__The data__.
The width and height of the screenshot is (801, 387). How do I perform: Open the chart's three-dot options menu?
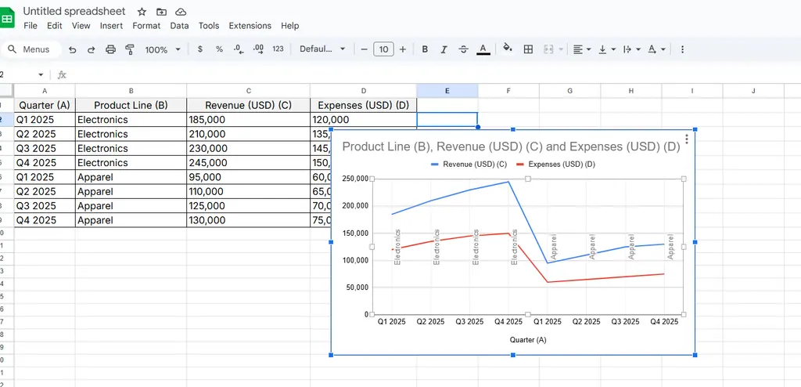[x=686, y=139]
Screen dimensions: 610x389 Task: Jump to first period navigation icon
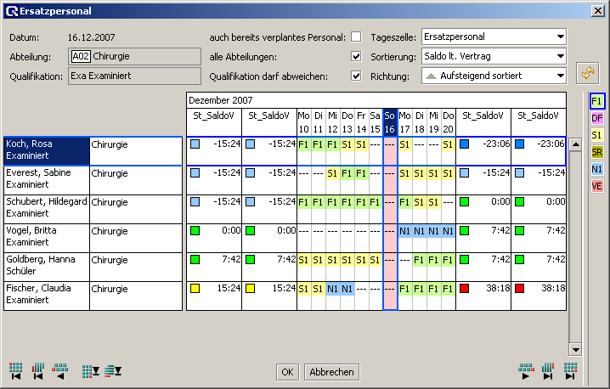click(15, 370)
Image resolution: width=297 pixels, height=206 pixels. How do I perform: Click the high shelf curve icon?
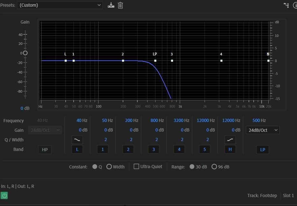pos(230,139)
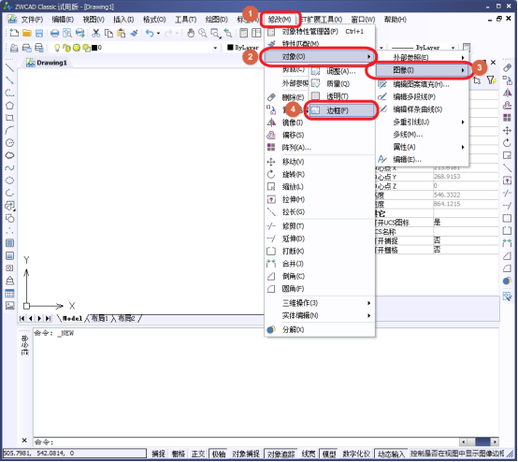Toggle 正交 ortho mode in the status bar
Screen dimensions: 518x462
198,455
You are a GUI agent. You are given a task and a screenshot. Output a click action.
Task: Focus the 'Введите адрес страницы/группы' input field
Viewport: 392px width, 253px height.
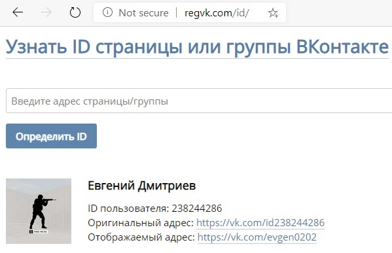point(199,101)
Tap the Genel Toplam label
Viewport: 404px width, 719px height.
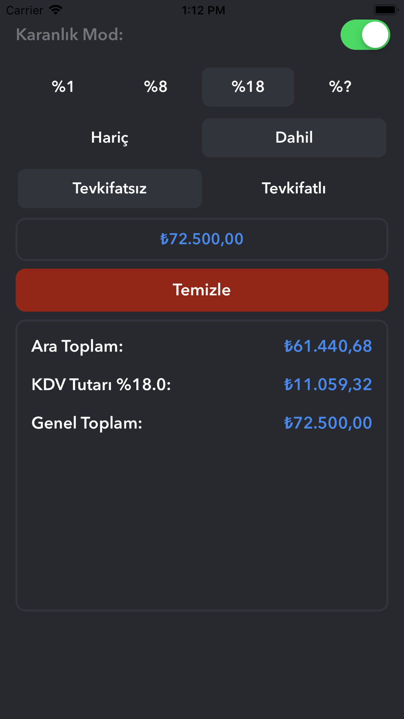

__What this task involves__.
Could you transcribe exactly the lines running from the one with "Tap the Genel Toplam label" to the final line of the material above, both included, with no pictures?

__Task solution__.
Tap the Genel Toplam label
Viewport: 404px width, 719px height.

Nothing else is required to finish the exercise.